White-knuckle story, bestfriend. Was your boat damaged? AND WHY IS IT THAT BENETEAUS ARE ALWAYS IN THE WAY?


----------



## sailortjk1 (Dec 20, 2005)

sailhog said:


> WHY IS IT THAT BENETEAUS ARE ALWAYS IN THE WAY?


DON"T START!

It has nothing to do with the damned boat. If a vessel is in your way its because of the person commanding the vessel. Or maybe your the one thats not supposed to be there. Lets see, could a poorly captained Haylas, or maybe a Swan get in your way, of course they could. It has nothing to do with the boat!


----------



## bestfriend (Sep 26, 2006)

Oh, no, don't hijack this thread into a brand dispute, fight club.....
No my boat was not damaged, other than a little scratch on the gelcoat.


----------



## sailortjk1 (Dec 20, 2005)

Best Frind,
Sounds like a good time on the water. Sorry about the scratch.
Everybody is safe, right?
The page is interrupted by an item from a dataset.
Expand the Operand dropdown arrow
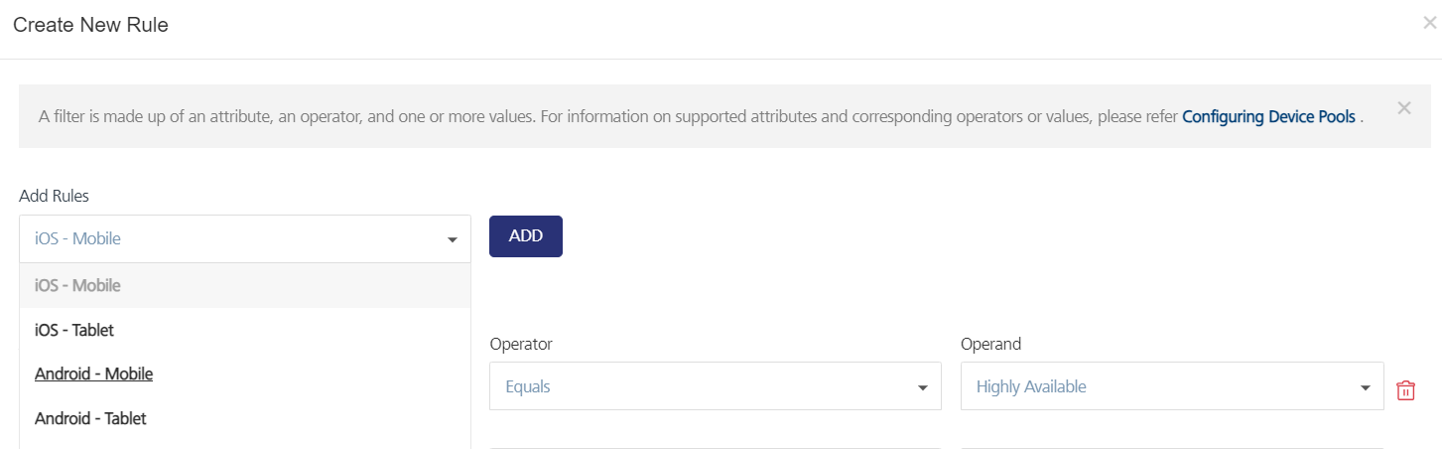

Ho Harm.


----------



## sailhog (Dec 11, 2006)

sailortjk1 said:


> It has nothing to do with the damned boat!


Excuse me, but a recently published article in Newsweek showed that Beneteau owners -- and here I quote -- "...are more frequently stricken with facial tics, alcoholism and drug addiciton... Perhaps their most distinguishing characteristic is that their boats are more often in the way of other boats..." These are not my words!


----------



## Giulietta (Nov 14, 2006)

sailhog said:


> Excuse me, but a recently published article in Newsweek showed that Beneteau owners -- and here I quote -- "...are more frequently stricken with facial tics, alcoholism and drug addiciton... Perhaps their most distinguishing characteristic is that their boats are more often in the way of other boats..." These are not my words!


That article must have been written by the same guy that did an essay on the "Menstrual cycle of the bathtub spider"....he is know for authoring some interesting articles......

Recentely he had an article on "which hand to pick your nose"....


----------



## sailhog (Dec 11, 2006)

Giulietta said:


> That article must have been written by the same guy that did an essay on the "Menstrual cycle of the bathtub spider"....he is know for authoring some interesting articles......
> 
> Recentely he had an article on "which hand to pick your nose"....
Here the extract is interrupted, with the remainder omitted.